What is being asked:
Calculate how many lines in the following records hold the word "рейсы", and report that number without comment.

Records to use:
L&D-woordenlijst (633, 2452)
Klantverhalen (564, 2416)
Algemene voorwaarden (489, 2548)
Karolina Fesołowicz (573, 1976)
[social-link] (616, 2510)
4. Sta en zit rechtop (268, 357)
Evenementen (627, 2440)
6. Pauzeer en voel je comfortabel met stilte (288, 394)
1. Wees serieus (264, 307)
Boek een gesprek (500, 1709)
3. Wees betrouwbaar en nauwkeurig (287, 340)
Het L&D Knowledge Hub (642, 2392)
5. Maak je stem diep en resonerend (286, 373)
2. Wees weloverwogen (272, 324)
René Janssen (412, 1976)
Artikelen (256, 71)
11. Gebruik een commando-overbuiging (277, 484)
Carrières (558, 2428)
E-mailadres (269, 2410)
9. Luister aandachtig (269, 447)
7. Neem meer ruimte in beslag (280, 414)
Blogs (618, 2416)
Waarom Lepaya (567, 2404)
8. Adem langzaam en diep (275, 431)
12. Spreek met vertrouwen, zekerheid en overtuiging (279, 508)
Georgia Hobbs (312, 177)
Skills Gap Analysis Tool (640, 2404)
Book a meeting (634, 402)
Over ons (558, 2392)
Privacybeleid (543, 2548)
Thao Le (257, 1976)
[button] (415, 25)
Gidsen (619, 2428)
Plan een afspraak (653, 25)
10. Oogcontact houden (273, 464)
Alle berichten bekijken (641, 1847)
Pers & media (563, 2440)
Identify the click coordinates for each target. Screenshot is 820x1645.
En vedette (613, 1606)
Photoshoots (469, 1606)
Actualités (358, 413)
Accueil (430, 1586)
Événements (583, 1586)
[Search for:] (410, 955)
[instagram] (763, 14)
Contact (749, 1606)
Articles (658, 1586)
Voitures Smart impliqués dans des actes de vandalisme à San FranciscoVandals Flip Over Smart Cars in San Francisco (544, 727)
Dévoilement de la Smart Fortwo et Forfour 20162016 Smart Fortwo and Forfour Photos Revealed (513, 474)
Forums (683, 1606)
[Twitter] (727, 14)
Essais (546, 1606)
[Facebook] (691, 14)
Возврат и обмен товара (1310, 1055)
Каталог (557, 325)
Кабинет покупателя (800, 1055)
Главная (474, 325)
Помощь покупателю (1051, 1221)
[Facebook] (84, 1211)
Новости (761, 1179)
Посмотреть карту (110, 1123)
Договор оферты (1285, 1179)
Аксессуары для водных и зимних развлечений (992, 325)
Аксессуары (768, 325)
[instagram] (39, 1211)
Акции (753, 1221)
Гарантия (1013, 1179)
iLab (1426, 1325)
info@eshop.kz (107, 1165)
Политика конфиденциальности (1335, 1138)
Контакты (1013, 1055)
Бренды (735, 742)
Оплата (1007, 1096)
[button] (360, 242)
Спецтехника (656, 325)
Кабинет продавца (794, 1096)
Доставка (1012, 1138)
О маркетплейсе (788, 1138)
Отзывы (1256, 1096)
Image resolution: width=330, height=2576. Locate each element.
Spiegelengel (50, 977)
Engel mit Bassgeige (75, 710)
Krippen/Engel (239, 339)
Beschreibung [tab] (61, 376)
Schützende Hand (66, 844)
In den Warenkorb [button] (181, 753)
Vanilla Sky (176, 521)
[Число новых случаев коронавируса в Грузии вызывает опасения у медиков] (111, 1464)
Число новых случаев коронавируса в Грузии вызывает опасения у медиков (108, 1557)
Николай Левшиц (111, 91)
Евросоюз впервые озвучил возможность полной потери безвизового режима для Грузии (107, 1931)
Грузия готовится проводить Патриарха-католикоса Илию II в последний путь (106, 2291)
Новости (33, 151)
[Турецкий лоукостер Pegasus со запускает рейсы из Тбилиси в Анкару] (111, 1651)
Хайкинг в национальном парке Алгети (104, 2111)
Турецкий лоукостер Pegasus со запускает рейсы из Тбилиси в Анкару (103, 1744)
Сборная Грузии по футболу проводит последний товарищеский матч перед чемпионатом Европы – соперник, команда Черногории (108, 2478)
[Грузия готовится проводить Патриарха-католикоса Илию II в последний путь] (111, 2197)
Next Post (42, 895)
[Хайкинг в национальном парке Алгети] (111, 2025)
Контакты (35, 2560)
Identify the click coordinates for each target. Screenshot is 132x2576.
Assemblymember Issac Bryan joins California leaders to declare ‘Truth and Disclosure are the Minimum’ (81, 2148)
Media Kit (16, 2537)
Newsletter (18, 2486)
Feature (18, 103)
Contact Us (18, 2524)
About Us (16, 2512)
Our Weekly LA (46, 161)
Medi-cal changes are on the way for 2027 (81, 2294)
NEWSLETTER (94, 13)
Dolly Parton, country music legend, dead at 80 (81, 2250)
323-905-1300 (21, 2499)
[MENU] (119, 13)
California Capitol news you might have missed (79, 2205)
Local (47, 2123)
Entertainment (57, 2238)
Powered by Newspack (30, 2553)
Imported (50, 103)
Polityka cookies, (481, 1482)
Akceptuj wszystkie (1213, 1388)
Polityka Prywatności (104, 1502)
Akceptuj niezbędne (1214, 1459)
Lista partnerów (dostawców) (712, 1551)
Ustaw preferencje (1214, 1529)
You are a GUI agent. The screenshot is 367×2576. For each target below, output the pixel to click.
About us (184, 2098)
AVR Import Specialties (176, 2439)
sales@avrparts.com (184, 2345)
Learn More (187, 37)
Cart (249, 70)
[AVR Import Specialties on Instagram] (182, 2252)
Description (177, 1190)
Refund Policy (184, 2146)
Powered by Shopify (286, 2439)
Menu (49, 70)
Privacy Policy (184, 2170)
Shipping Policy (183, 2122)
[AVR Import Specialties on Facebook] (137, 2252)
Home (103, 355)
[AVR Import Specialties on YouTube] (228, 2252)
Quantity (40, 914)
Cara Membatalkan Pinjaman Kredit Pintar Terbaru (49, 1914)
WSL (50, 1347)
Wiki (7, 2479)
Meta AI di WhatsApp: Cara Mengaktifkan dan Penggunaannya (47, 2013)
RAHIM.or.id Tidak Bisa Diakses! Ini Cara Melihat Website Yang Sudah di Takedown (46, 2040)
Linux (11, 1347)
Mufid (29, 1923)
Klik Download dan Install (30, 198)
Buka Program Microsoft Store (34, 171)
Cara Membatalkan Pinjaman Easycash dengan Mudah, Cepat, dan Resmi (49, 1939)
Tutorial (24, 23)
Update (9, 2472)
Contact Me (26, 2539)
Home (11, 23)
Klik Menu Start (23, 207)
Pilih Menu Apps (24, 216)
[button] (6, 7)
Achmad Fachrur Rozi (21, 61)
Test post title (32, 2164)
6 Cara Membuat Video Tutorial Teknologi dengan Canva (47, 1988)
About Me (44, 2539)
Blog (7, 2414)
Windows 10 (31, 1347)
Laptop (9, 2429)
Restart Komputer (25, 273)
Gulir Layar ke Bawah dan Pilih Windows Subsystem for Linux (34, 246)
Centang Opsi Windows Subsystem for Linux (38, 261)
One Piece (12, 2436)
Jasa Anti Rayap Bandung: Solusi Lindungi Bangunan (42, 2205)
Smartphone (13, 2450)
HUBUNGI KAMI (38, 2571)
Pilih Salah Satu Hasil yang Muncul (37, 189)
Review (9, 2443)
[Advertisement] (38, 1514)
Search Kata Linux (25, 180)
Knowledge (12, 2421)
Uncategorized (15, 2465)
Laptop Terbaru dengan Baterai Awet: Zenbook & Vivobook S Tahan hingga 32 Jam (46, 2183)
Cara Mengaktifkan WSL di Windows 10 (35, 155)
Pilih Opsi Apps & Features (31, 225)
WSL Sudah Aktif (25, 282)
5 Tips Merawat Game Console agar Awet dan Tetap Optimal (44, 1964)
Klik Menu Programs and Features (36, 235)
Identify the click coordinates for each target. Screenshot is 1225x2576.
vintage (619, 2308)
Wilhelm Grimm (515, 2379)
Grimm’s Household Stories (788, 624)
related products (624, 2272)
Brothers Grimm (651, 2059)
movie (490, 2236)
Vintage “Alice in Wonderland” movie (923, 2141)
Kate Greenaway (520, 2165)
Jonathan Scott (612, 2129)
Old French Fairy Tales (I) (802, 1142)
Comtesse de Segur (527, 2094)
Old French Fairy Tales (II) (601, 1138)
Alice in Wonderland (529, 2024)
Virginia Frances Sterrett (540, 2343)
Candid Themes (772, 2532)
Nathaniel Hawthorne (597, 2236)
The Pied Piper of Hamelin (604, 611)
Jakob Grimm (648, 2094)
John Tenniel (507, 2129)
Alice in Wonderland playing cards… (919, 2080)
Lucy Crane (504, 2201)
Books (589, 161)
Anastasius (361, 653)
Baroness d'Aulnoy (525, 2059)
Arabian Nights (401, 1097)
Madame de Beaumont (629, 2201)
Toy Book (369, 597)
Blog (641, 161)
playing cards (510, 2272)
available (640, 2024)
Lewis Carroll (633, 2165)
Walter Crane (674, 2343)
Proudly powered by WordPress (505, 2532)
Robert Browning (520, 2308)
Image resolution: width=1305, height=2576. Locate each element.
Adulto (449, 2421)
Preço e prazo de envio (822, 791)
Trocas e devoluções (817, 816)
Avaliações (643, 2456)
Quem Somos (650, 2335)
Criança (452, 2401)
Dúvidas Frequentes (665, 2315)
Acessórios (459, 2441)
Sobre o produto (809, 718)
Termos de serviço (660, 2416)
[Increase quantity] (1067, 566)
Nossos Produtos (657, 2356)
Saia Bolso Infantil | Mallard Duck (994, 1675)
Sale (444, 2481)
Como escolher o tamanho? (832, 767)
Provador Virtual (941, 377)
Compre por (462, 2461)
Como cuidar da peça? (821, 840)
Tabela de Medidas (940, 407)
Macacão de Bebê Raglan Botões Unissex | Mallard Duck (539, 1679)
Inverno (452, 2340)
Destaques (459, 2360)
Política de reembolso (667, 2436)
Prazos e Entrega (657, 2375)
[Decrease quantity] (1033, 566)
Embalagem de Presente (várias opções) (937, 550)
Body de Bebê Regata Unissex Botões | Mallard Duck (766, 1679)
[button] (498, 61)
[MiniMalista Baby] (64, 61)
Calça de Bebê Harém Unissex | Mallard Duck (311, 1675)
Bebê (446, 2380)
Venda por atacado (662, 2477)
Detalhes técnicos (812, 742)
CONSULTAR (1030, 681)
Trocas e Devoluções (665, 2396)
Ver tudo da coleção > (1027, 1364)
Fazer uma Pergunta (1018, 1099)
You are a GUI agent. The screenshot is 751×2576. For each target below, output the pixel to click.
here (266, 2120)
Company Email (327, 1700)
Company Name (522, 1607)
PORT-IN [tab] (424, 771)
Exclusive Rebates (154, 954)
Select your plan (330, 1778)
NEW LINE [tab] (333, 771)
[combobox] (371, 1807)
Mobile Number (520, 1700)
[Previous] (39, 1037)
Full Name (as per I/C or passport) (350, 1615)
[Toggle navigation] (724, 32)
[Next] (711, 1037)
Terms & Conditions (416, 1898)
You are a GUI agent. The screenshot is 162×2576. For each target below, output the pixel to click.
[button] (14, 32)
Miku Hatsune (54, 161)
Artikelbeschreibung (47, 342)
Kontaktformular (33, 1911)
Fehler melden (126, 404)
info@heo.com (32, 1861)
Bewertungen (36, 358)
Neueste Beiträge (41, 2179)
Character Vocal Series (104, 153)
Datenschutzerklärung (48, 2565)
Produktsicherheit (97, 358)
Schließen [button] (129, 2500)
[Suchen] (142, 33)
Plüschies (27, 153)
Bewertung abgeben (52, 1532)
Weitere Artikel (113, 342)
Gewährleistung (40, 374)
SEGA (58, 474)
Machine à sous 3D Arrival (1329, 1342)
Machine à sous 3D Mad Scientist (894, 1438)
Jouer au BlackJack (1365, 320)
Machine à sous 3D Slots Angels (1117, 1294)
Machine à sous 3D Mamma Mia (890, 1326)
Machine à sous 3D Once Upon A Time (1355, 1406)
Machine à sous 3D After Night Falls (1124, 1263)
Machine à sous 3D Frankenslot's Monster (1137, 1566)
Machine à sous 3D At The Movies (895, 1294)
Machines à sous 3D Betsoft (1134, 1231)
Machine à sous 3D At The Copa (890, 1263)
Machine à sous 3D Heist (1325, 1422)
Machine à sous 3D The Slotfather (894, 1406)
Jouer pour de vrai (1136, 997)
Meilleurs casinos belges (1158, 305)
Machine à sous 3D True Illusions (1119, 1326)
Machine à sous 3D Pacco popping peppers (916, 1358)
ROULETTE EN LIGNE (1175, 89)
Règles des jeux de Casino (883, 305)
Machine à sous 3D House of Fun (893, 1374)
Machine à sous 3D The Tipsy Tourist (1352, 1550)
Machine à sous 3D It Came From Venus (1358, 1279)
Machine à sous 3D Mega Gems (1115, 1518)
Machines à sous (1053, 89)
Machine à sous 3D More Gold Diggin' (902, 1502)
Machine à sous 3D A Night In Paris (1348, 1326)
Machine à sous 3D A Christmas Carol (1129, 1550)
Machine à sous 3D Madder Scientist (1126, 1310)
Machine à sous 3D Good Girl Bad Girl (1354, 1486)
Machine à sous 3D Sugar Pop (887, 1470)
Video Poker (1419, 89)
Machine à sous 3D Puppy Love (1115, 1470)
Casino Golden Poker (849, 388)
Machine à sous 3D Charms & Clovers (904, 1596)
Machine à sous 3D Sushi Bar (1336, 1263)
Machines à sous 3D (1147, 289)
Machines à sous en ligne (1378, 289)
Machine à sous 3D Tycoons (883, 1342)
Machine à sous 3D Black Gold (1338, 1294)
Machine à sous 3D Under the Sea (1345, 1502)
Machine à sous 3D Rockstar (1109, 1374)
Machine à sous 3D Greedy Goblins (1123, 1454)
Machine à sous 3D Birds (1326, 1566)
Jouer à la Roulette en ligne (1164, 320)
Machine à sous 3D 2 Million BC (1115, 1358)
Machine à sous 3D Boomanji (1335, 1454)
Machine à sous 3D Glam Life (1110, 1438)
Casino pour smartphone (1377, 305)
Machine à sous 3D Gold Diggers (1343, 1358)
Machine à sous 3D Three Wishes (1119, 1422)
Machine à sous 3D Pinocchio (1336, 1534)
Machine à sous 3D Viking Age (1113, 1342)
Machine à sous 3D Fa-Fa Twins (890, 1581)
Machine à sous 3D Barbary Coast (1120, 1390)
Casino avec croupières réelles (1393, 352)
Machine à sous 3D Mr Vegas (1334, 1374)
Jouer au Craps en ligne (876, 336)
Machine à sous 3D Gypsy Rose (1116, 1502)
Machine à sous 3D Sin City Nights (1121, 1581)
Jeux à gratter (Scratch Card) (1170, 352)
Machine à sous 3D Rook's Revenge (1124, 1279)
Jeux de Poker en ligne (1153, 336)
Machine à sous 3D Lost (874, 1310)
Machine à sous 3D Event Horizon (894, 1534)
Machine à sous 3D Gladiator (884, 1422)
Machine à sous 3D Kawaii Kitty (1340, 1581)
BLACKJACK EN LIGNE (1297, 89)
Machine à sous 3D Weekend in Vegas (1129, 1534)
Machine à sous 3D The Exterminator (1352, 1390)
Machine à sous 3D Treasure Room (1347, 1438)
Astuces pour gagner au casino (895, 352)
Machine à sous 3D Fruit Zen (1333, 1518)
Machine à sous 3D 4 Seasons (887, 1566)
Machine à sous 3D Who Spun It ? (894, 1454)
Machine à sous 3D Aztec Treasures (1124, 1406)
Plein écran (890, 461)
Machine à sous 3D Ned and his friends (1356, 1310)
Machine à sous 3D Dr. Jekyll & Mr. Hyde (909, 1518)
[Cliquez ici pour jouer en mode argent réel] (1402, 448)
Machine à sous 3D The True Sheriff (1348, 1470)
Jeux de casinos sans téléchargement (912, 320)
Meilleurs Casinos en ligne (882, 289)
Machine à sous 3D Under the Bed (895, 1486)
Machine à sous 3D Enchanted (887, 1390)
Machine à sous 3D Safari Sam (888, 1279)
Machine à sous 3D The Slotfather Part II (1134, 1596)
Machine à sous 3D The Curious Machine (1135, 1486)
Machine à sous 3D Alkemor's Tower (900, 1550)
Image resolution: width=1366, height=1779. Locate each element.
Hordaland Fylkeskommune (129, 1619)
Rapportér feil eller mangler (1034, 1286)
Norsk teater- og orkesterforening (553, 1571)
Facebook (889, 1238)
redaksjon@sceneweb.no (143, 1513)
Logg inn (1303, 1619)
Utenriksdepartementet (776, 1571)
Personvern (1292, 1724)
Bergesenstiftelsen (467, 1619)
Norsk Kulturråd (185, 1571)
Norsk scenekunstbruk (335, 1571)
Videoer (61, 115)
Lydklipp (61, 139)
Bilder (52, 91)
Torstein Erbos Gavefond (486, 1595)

Written reply:
2